IB-Score estimation relies heavily on \(B\) sibling samples. While experiments used \(B=1\) (one branch per node per round), the MC variance is likely high. The fact that training succeeded suggests that multi-round expansion implicitly compensates for sample size—meaning the method might not work for "single-round shallow trees."
\(\beta=5\) is an empirical value; no adaptive scheduling strategy based on task difficulty or model scale was provided. Further experiments are needed to determine if \(\beta\) should be larger for extremely sparse reward tasks like AIME.

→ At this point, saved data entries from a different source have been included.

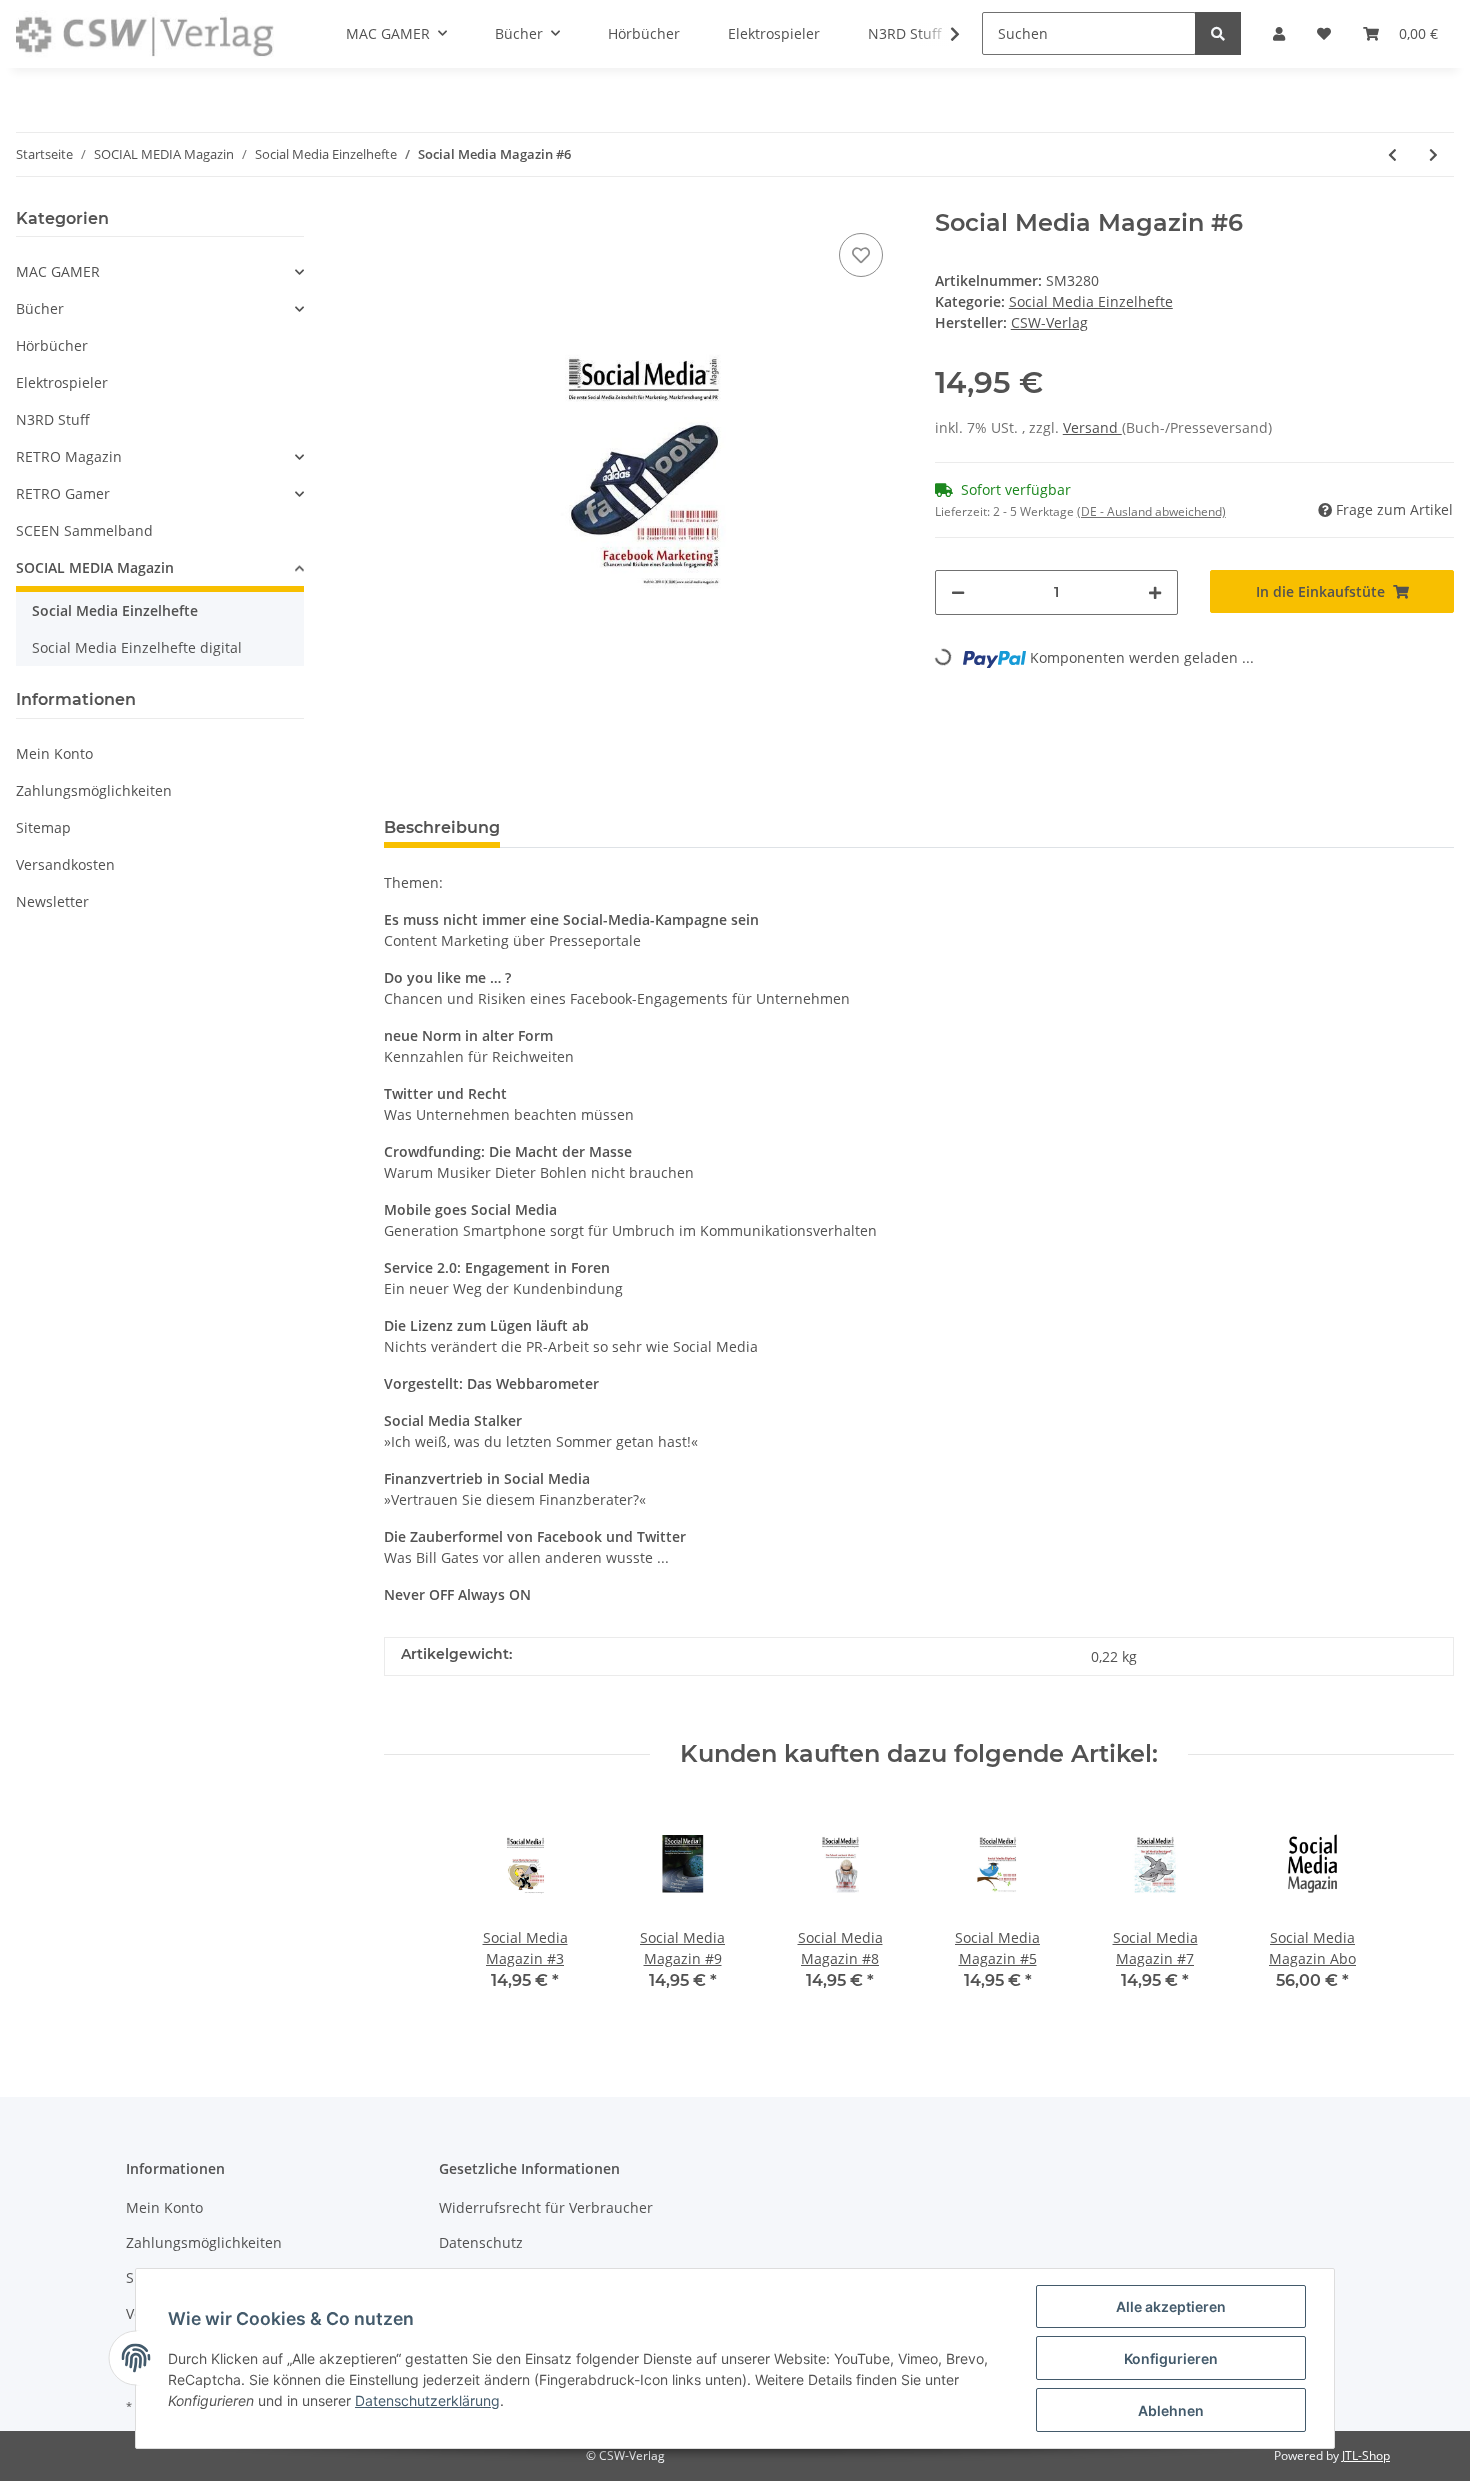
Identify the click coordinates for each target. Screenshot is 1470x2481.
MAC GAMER (58, 271)
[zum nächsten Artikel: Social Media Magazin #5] (1433, 154)
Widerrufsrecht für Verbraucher (546, 2207)
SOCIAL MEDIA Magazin (95, 567)
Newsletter (52, 901)
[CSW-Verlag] (145, 34)
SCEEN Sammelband (84, 530)
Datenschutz (481, 2242)
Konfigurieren (1171, 2358)
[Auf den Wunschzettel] (861, 255)
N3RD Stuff (53, 419)
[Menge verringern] (958, 592)
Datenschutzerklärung (427, 2400)
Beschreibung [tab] (442, 827)
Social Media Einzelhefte (1091, 301)
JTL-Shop (1366, 2455)
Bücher (40, 308)
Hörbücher (52, 345)
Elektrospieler (62, 382)
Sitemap (43, 827)
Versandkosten (65, 864)
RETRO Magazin (69, 456)
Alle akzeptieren (1171, 2306)
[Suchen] (1218, 33)
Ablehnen (1171, 2410)
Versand (1092, 427)
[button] (160, 271)
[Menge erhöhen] (1155, 592)
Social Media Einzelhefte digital (137, 647)
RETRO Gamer (63, 493)
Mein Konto (54, 753)
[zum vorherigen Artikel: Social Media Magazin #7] (1392, 154)
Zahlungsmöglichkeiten (94, 790)
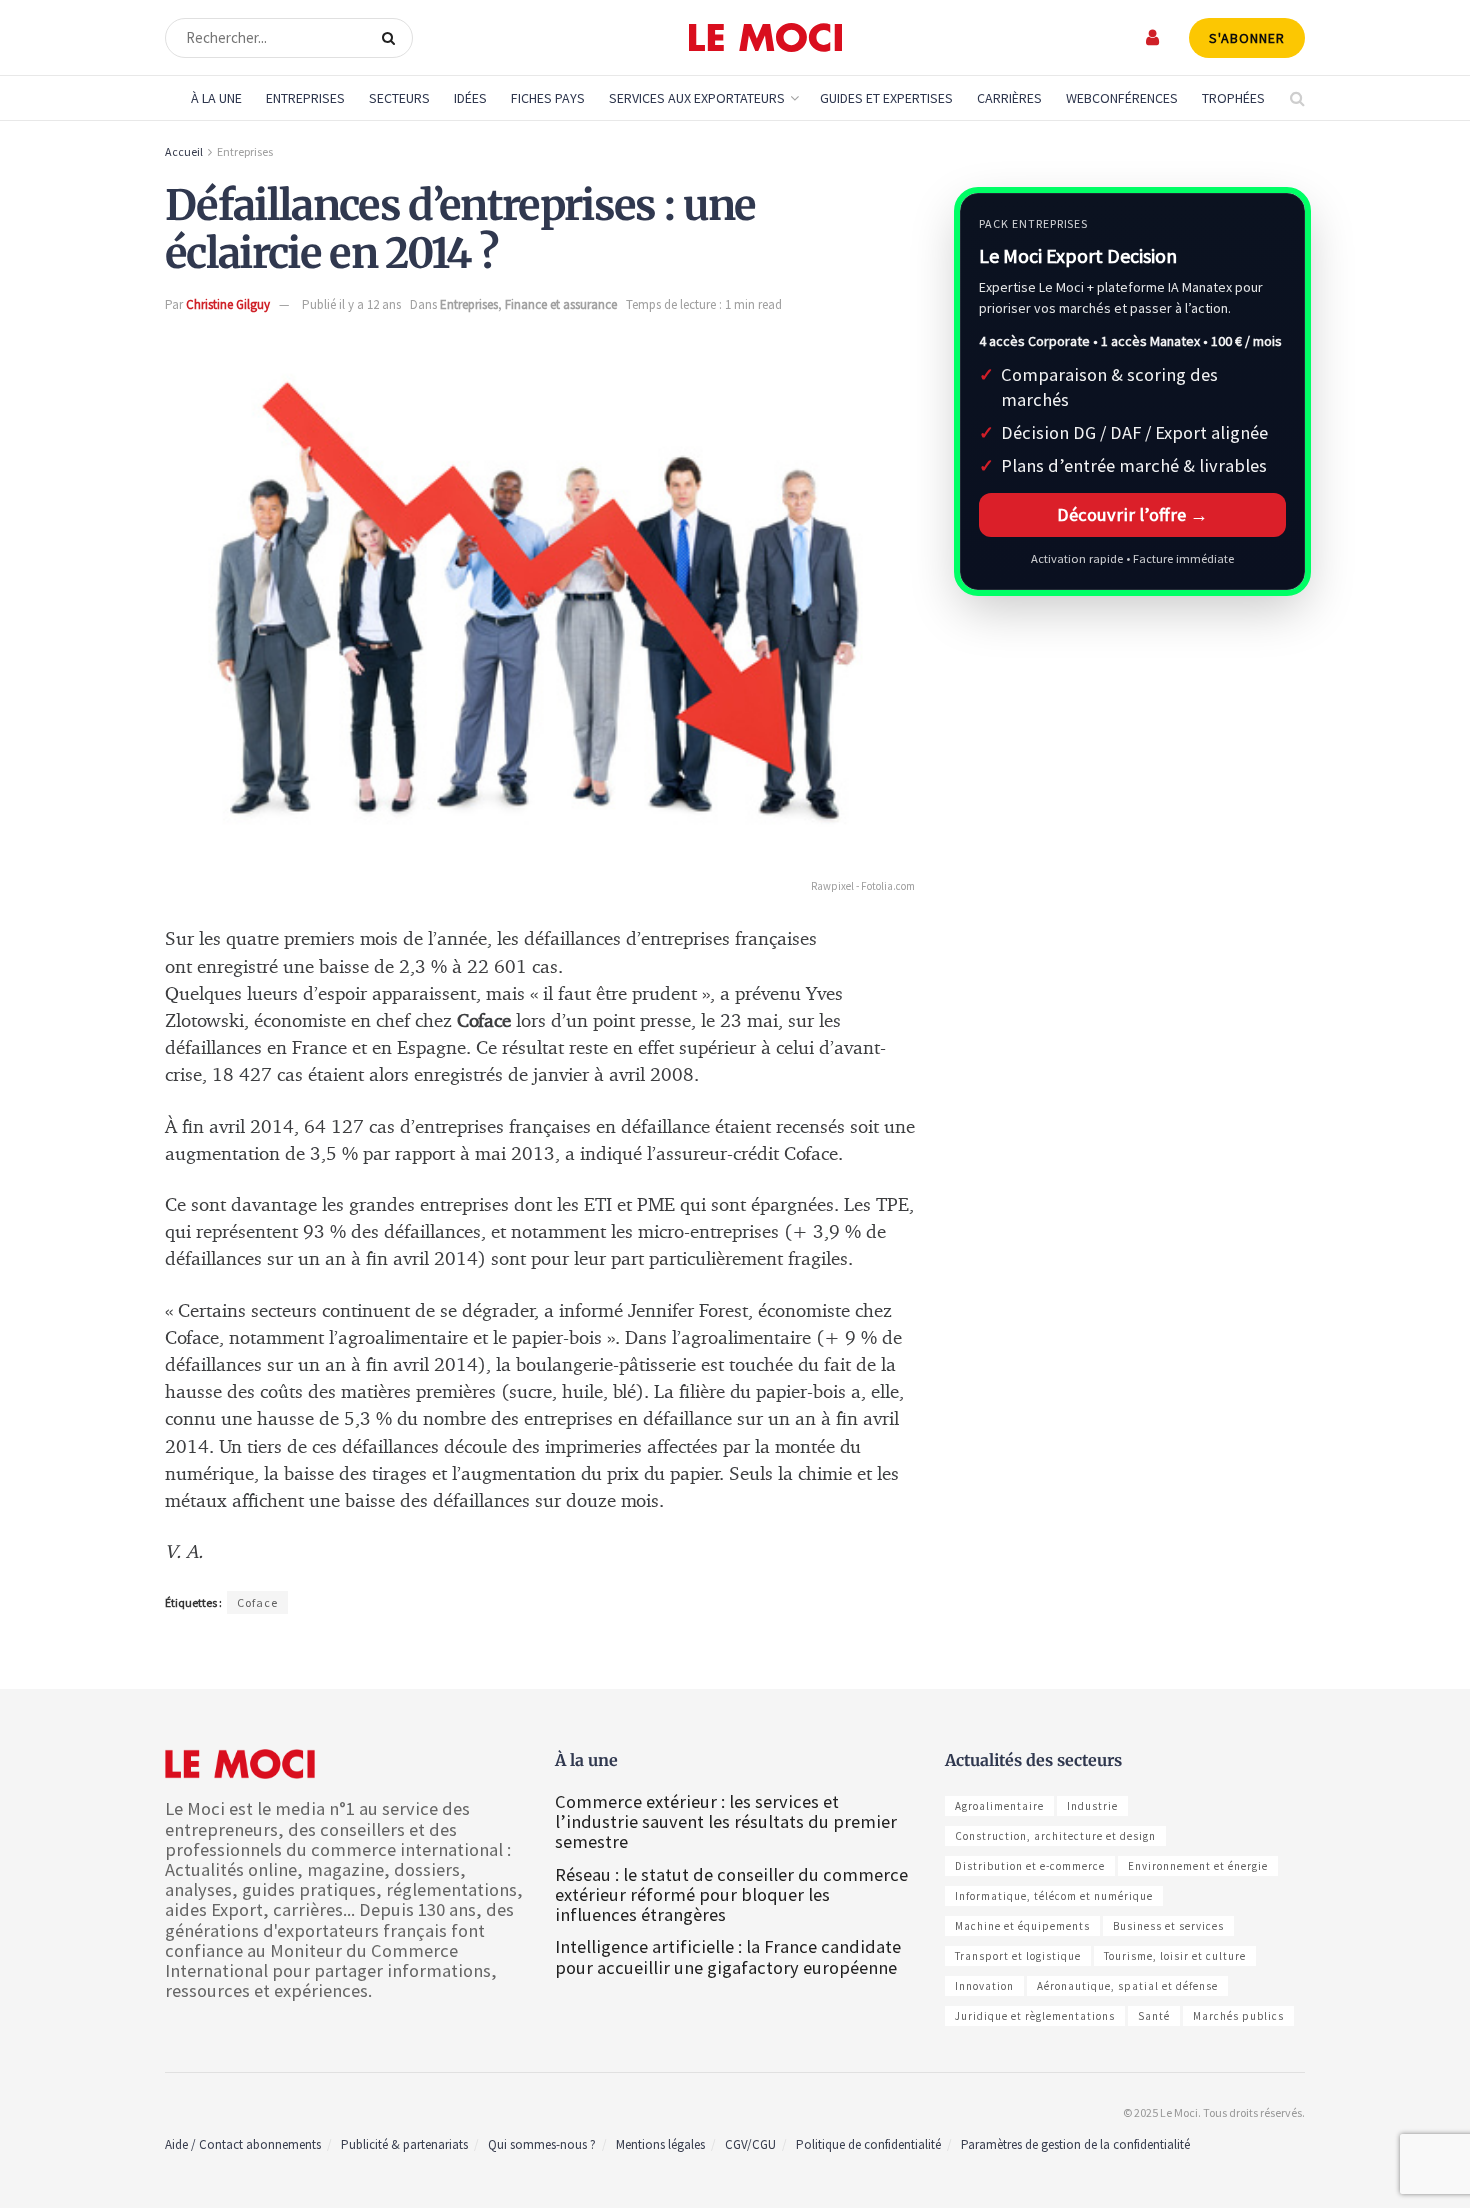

vs IBRO (Lei et al., 2025): Both use IB theory to guide RL, but IBRO uses sequence-level advantage-weighted entropy regularization, which is too coarse to prevent early Eff-Rate collapse. This work operates at the step-level and turns IB signals into optimized advantage terms rather than auxiliary regularization.
vs TreeRL (Hou et al., 2025): Both use tree search for online RL, but TreeRL selects branching points via token entropy, which is prone to irrelevant token noise. This work uses IB-Score to consider both model confidence and environmental feedback. Table 2 shows EPTree+IBTPO Adv cannot beat IBTree+IBTPO Adv, confirming the importance of the branching criterion.
vs TreePO (Li et al., 2025): TreePO limits sampling cost via fixed-width branching, but Table 3 shows fixed-width Avg-Rates are inferior to entropy-guided ones. This work uses IB-Score for selective branching, balancing token control and performance.
vs GRPO + Clip-higher / Entropy Reg: Simple regularizations failed to stabilize Eff-Rate, with the latter potentially triggering entropy explosion. This work explains why via \(\mathrm{Cov}(\eta_1,\eta_2)\)—increasing entropy does not ensure confidence is placed on correct paths.

Rating¶

Novelty: ⭐⭐⭐⭐ Advancing IB from sequence/token-level regularization to step-level integration with tree search is a rare "diagnosis + solution" closed-loop in the GRPO line. However, using IB for RL exploration is not entirely new.
Experimental Thoroughness: ⭐⭐⭐⭐ Two model scales, 7 benchmarks, 5 branching strategies, and full \(\beta,\lambda\) ablations, plus training dynamics and Cov analysis. Weakness: limited to the mathematics domain.
Writing Quality: ⭐⭐⭐⭐ IB derivations and Algorithm 1 are clear; the \(\eta_1\cdot \eta_2\) decomposition is intuitive. Concept and dynamics figures are well-coordinated.
Value: ⭐⭐⭐⭐ The Eff-Rate and Cov diagnostic metrics are valuable for other GRPO improvements. The IBTree implementation via ms-swift has a low engineering barrier and is likely to be adopted by the RLHF community.